Erreurs courantes dans l’étanchéité
Sur un toit plat, l’eau teste chaque millimètre. La réussite d’une étanchéité ne tient pas seulement au choix du matériau, mais surtout à la qualité des détails : pentes, relevés, évacuations, compatibilités.
Des pentes insuffisantes : l’eau stagne, la membrane vieillit
La stagnation d’eau crée des flaques persistantes qui accélèrent le vieillissement de la membrane et favorisent les microfissures. La solution passe par une pente réelle vers les avaloirs et la mise en place de trop-pleins au bon niveau.

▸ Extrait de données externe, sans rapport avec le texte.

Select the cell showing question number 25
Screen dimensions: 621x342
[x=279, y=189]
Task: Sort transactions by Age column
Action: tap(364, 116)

Des relevés trop bas… et sans congés
Au pied des acrotères ou des baies, des relevés trop bas ou réalisés sans arrondi (le fameux congé) deviennent des points d’entrée pour l’eau par capillarité. Respecter les hauteurs normatives, arrondir les angles et renforcer systématiquement ces zones sensibles évite les fissures et les reprises d’humidité.
Coller sur un support humide : le décollement assuré
Coller une membrane sur un support humide entraîne bulles, cloques, odeurs et perte d’adhérence.

Oublier les trop-pleins : quand ça déborde, c’est dedans
Si un avaloir se bouche, le trop-plein empêche la montée d’eau de franchir un seuil ou d’entrer par une menuiserie. Son absence transforme un incident banal en dégât majeur. Chaque toiture devrait disposer d’un dispositif de surverse simple à nettoyer.
Détails métalliques bâclés : solins et couvertines font la différence
Les jonctions entre l’étanchéité et la maçonnerie (solins, couvertines, rejingots) se voient peu, mais ce sont elles qui arrêtent l’eau. Des fixations visibles, des pentes insuffisantes ou un rejingot absent créent des “fuites fantômes”. Des pièces bien dimensionnées, protégées et esthétiques assurent la tranquillité sur des années.
Incompatibilités de matériaux : PVC/bitume, couples galvaniques. Ex: Certains matériaux ne font pas bon ménage : un PVC posé directement sur du bitume migre et se fragilise.